KENYA, July 18, 2018 (LifeSiteNews) – Kenya’s high court is set to decide whether the government is legally responsible for a teenage girl’s death in a back-alley abortion, in a lawsuit spearheaded by the U.S.-based Center for Reproductive Rights (CRR).
In 2014, the girl publicly known only as JMM was raped and impregnated at age 15, Reuters reports. She had an illegal abortion, which gave her an infection and eventual kidney failure that took her life this past June, after being transferred between four hospitals that didn’t know how to treat her.
In 2015, her mother filed a petition with the Federation of Women Lawyers blaming the government for not giving her daughter post-abortion care and demanding new policies providing access to “safe” abortions.
While the country’s 2010 constitution allowed abortion in cases of medical risk or emergency to the woman, its health ministry has also withdrawn abortion “safety” guidelines and prohibited abortion training, which pro-abortion activists claim gave JMM no safer options.

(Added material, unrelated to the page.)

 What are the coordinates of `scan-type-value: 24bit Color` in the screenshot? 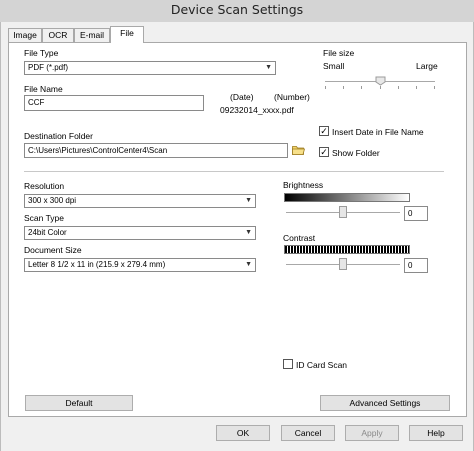 It's located at (48, 232).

“While JMM was entitled to quality post abortion care irrespective of whether it was within the law or otherwise, she did not receive it from the point of first contact with the health system,” said Evelyne Opondo, CRR’s Africa director. “Instead there were several delays and missed opportunities to mitigate the adverse effect of the unsafe abortion on her health and life.”
CRR, which intervenes all over the world to legalize abortion on “human rights” grounds, is representing the petitioners in the case, and is specifically demanding compensation from the government for the girl’s family, restoration of the abortion “safety” guidelines, and repeal of the training ban.
However, Catholic News Agency (CNA) reports that according to Dr. Joel Gondi, head of the Reproductive and Maternal Health Service Unit, the reason the guidelines were removed in the first place was because “they were being used for unintended purposes.”
Additionally, Dr. Wahome Ngari testified that pro-abortion advocates have dramatically exaggerated the number of back-alley abortions “to push the Government to repeal their abortion law.” There were 140,000 in 2002 rather than 400,000, according to Ngari, but activists inflate the figure by including the number of women who miscarried rather than aborted.
The doctor also proposed that legitimizing more abortions is not the solution for reducing maternal deaths.
“The reason pregnant mothers die in the country is haemorrhage, followed by infections, hyperactive disorders, prolonged or obstructed labour and lastly abortion,” Ngari testified. “Anyone who wants to offer a solution should follow that order.”
On Tuesday, Culture of Life Africa founder and president Obianuju Ekeocha called out CRR’s involvement on Twitter. “Yes, a well-funded American organization through its Kenyan branch is carrying out judicial activism against an African country over abortion,” she lamented.
What goes unnoticed in this case is that one of the plaintiffs against the Kenyan Government is the Center for Reproductive Rights. Yes, a well-funded American organization through its Kenyan branch is carrying out judicial activism against an African country over abortion… https://t.co/2lkjI3C9B2
— Obianuju Ekeocha (@obianuju) July 17, 2018
Ekeocha has previously argued that Western efforts to force African nations to accept abortion and contraception are a form of “ideological neocolonialism” contrary to the will of the countries’ own people.
About 80 percent of African countries reject legal abortion as “incompatible with our culture which teaches us that every human being carries bloodlines of clans and families that are never to be forgotten and that our lives begin right from our mothers’ womb,” she wrote in a May open letter to British MPs.
“[We find] organizations like Marie Stopes International, International Planned Parenthood Federation and IPAS…running expensive lobbying campaigns at our parliaments to legalize abortion even against the will of the people,” Ekeocha continued. “And when we investigate, we find out that some of these organizations are performing illegal abortions in African countries where abortion is not legal.”
CRR is active in seventeen African nations, including Chad, Ethiopia, Nigeria, South Africa, and Zimbabwe.
The high court case is currently adjourned until September 18, and a verdict is expected by the end of the year.
Pro-life advocates often point out that the phrase “safe abortion” is an oxymoron, as abortion is never safe for the pre-born child who is killed.